At the Border between Public and Private: U.S. Immigration Policy for Victims of Domestic Violence
The Law & Ethics of Human Rights, Forthcoming
58 Pages Posted: 14 Jun 2012 Last revised: 18 Oct 2012
Date Written: May 29, 2012
This paper is an examination of the treatment of women in flight from domestic violence at the U.S. Mexico border. It compares the robust state protections and institutional framework for women victims of domestic violence in the interior of the country with the hostile landscape women encounter at the border. The paper draws on three sources for information about the treatment at the border of domestic violence victims: an in-depth case study of one woman’s experience of domestic violence and flight, a small data set of women who fled domestic violence and were detained in Eloy Detention Center in Arizona during 2010 and 2011, and a detailed analysis of the policies and practices at play when a woman in flight from domestic violence comes to the U.S. border.

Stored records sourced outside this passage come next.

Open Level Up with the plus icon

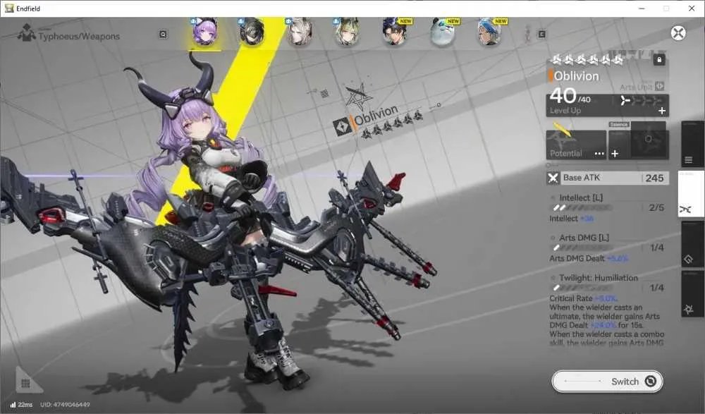click(662, 111)
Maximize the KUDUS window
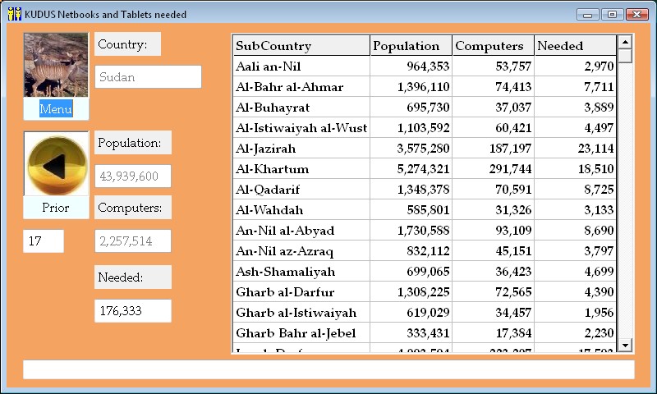The image size is (657, 394). coord(612,14)
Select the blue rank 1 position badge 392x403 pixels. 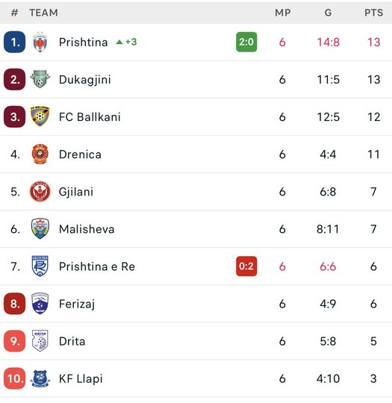coord(15,42)
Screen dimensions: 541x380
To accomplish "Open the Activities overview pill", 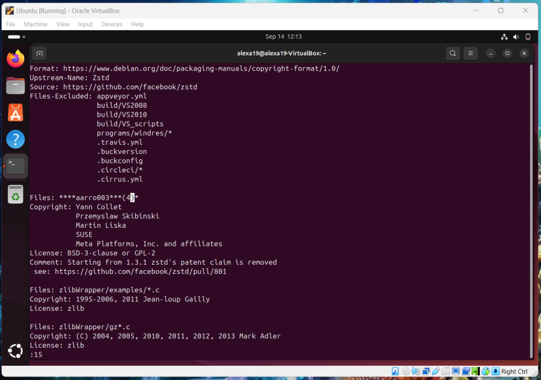I will coord(16,37).
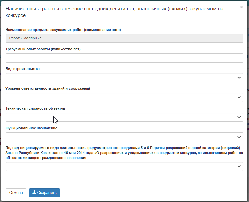Click the chevron arrow of Техническая сложность field

click(x=239, y=117)
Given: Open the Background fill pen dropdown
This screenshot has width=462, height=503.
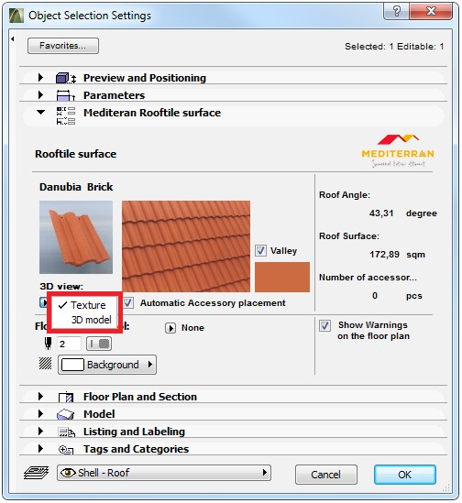Looking at the screenshot, I should [107, 365].
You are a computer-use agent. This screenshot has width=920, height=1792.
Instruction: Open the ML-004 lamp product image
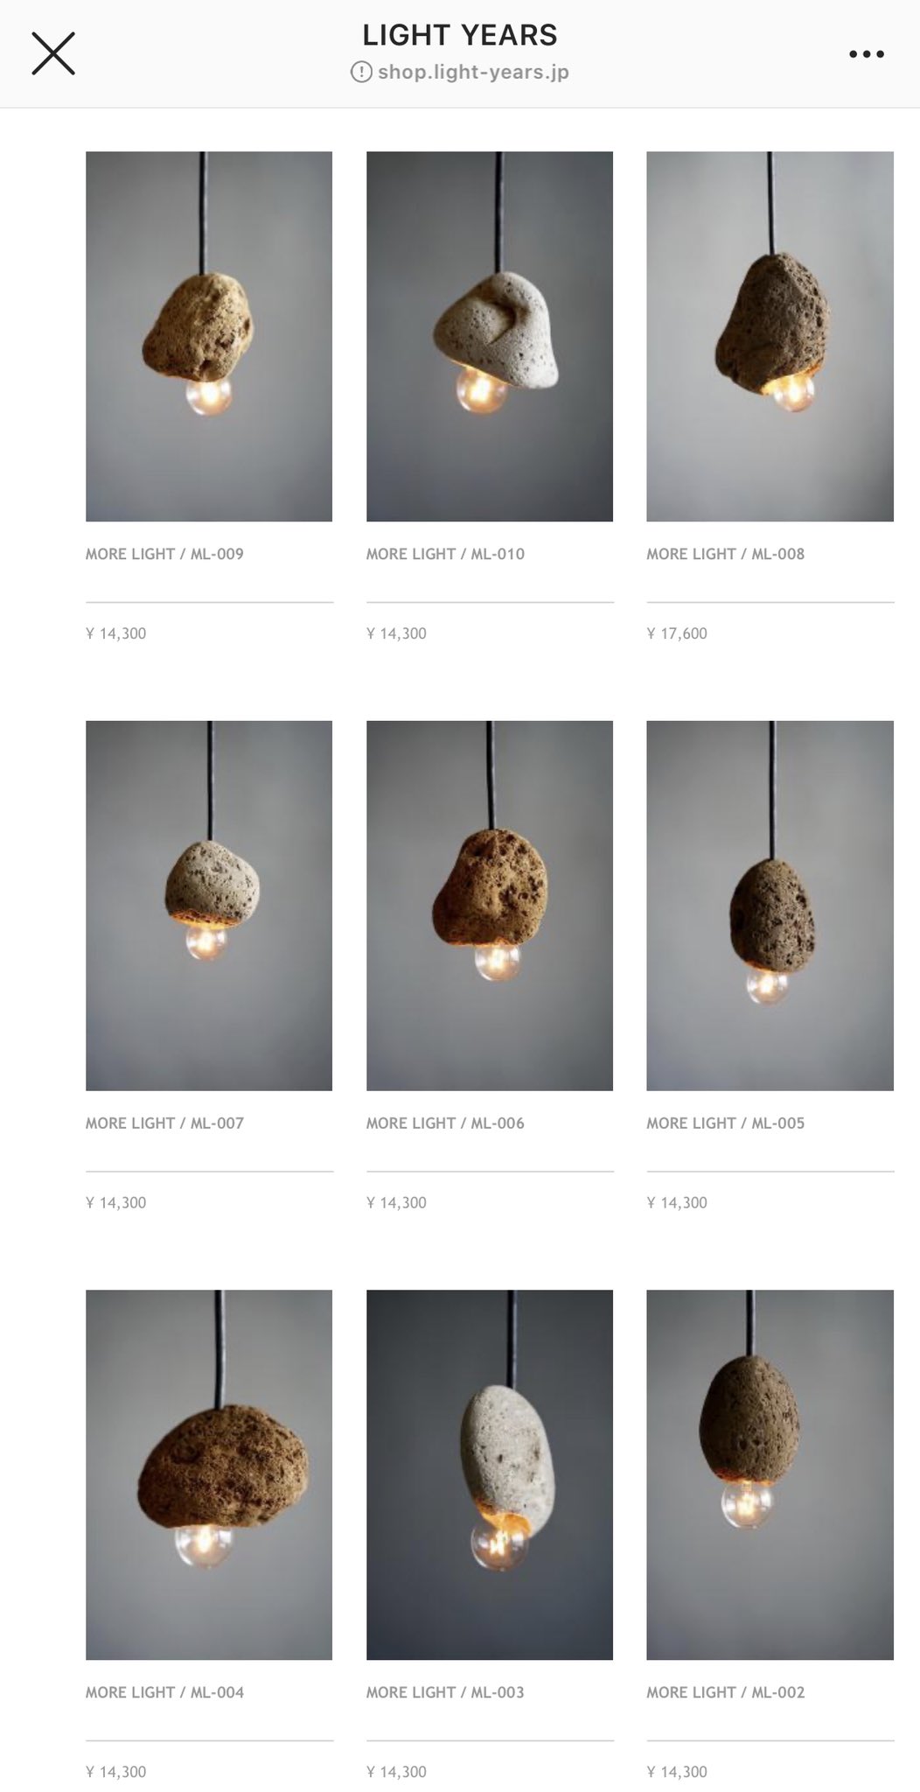tap(209, 1474)
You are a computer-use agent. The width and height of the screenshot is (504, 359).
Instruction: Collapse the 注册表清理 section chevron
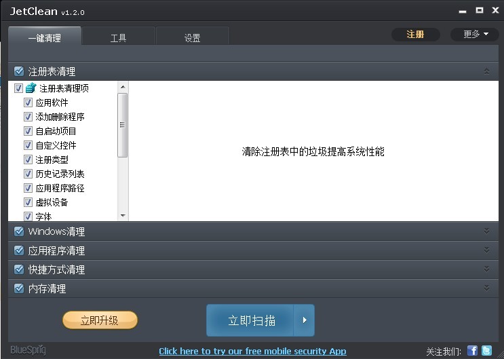(486, 71)
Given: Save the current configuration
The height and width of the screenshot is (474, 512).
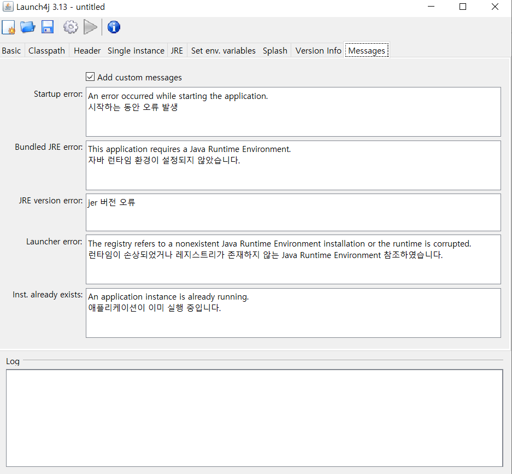Looking at the screenshot, I should tap(47, 27).
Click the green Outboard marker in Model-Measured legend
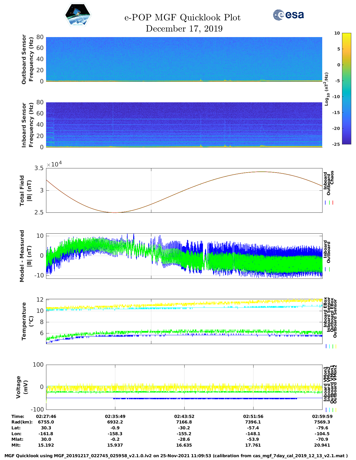The height and width of the screenshot is (460, 356). pos(329,269)
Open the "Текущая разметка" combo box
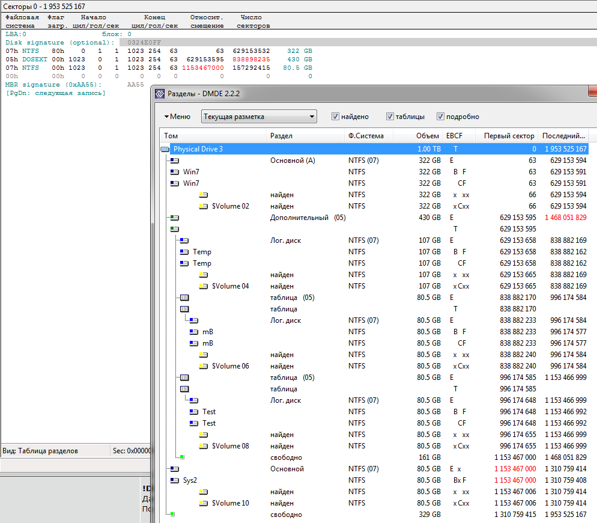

The case study, data sample, and policy analysis paint a grim picture that may surprise many. Women fleeing violence whose lives entangle with the border confront a bureaucracy and a justice system that harkens back to the time, fifty years ago, when domestic violence was seen as a private matter about which there was little the government could or should do to respond. Most often, women are immediately turned around and sent back to the abuse without any opportunity to explain their terror. If they do voice their fear, they are often locked up in detention centers for months and sometimes years at a time. In the majority of cases, after this prolonged incarceration, they are deported back to the abuse from which they fled. The U.S. immigration policies and practices that lead to these results are not only failing to respond to these victims’ harms; they are actually exacerbating their trauma and isolation, often sending them back to a more dangerous situation than the one they originally fled. Building on this descriptive account, the paper analyzes whether there is sound justification for the differential treatment immigrant women victims of domestic violence receive at the border as compared to in the interior of the country. A closer look at the treatment of immigrant victims of domestic violence in the interior reveals that they receive state protection and assistance so long as they are conceived of solely in terms of their victimization. Inevitably, when their status as victims becomes intertwined with their status as undocumented immigrants, the state’s commitment to robust protection and assistance weakens. What is unique at the geographic border, however, is the ways in which these anxieties about admissions are cloaked in language about the “private” nature of the violence at issue for women in flight from domestic violence. This use of the public/private distinction to express underlying concerns about immigration admissions policies is disturbing on two counts: it fails to discuss transparently the considerations at issue and it minimizes the deep structural roots of domestic violence no matter where it occurs.